Weder Männern noch Frauen können Schmerzen beim Geschlechtsverkehr gezielt vorbeugen – die möglichen Ursachen sind einfach zu vielfältig. Frauen können jedoch zu einem gewissen Grad vorbeugen, indem sie Irritationen der Scheide vermeiden: Auf unnötige Intimsprays sollte ebenso verzichtet werden wie auf Intimduschen und auf stark parfümierte Seifen. Auch bestimmte synthetische Stoffe in der Unterwäsche können die Scheide reizen. Darüber hinaus sollte sich eine Frau nie zum Sex drängen lassen – in vielen Fällen sind die Schmerzen beim Sex von psychischer Natur.

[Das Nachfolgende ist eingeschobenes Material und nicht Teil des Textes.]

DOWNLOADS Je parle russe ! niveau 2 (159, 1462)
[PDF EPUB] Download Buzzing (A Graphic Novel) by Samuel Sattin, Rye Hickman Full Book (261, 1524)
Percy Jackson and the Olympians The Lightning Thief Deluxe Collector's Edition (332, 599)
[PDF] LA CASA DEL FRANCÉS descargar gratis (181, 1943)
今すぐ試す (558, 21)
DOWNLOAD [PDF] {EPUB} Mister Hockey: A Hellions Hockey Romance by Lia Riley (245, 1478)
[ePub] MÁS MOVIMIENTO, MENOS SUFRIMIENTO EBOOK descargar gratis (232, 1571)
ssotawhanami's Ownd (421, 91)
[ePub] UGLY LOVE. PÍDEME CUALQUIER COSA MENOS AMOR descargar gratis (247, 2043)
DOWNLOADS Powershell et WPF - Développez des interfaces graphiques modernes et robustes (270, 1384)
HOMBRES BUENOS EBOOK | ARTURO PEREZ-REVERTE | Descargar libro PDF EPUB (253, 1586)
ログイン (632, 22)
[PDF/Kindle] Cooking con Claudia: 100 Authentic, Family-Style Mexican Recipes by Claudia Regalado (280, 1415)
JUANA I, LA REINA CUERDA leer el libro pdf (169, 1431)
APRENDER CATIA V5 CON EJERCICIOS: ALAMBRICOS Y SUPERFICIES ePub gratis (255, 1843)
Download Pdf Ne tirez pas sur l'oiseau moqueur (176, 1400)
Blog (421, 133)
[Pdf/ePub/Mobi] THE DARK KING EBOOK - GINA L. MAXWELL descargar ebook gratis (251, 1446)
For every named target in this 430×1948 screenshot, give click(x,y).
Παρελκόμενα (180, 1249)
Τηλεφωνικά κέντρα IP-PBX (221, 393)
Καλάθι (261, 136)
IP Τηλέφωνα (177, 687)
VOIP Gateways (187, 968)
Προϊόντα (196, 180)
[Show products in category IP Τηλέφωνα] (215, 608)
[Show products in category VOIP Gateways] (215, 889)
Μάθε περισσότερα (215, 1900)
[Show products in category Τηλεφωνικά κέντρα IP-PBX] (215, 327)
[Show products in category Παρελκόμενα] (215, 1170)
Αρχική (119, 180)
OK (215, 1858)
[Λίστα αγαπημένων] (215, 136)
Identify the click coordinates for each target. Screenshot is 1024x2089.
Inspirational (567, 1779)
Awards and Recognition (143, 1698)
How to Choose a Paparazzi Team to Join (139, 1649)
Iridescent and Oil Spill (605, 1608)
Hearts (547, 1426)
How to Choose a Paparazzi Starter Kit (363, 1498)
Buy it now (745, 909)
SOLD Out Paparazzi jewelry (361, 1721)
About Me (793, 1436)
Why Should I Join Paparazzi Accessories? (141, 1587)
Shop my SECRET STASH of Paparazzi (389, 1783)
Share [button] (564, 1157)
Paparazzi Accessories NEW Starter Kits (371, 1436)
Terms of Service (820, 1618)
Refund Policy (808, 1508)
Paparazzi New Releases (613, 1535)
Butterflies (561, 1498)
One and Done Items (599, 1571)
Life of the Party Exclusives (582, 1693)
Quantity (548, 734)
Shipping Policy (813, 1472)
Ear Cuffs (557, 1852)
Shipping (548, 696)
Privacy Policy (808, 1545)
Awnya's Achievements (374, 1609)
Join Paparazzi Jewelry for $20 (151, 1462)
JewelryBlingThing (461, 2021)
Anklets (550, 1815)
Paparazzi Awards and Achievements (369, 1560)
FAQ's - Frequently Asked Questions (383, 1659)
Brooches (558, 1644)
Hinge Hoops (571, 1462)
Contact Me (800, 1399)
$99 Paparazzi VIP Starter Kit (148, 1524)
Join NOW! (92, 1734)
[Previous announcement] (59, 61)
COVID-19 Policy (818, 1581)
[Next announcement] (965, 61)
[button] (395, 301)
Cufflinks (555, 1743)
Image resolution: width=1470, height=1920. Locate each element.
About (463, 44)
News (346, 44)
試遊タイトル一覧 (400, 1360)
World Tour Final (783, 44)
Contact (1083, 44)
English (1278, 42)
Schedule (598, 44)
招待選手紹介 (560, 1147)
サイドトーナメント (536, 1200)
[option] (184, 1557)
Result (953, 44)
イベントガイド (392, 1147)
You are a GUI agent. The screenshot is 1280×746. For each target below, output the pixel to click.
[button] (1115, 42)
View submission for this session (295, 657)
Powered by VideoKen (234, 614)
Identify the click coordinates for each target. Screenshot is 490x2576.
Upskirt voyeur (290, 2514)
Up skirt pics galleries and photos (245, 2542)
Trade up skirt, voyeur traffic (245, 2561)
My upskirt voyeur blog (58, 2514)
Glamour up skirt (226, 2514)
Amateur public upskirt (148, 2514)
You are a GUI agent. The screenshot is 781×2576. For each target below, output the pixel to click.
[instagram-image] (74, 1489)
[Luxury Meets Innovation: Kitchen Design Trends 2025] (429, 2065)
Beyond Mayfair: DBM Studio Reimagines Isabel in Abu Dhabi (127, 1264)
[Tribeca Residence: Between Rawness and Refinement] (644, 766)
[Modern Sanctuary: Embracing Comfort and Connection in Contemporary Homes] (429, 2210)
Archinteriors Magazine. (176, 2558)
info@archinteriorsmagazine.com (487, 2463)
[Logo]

Sowohl Frauen als auch Männer sollten einen gesunden Lebensstil mit einer ausgewogenen Ernährung, viel Bewegung an der frischen Luft und regelmäßigem Stressabbau pflegen. Um Stress abzubauen, kann man beispielsweise auf Entspannungstechniken wie Yoga oder das Autogene Training zurückgreifen. Und auch schon eine halbe Stunde „Auszeit“ am Tag kann wahre Wunder bewirken.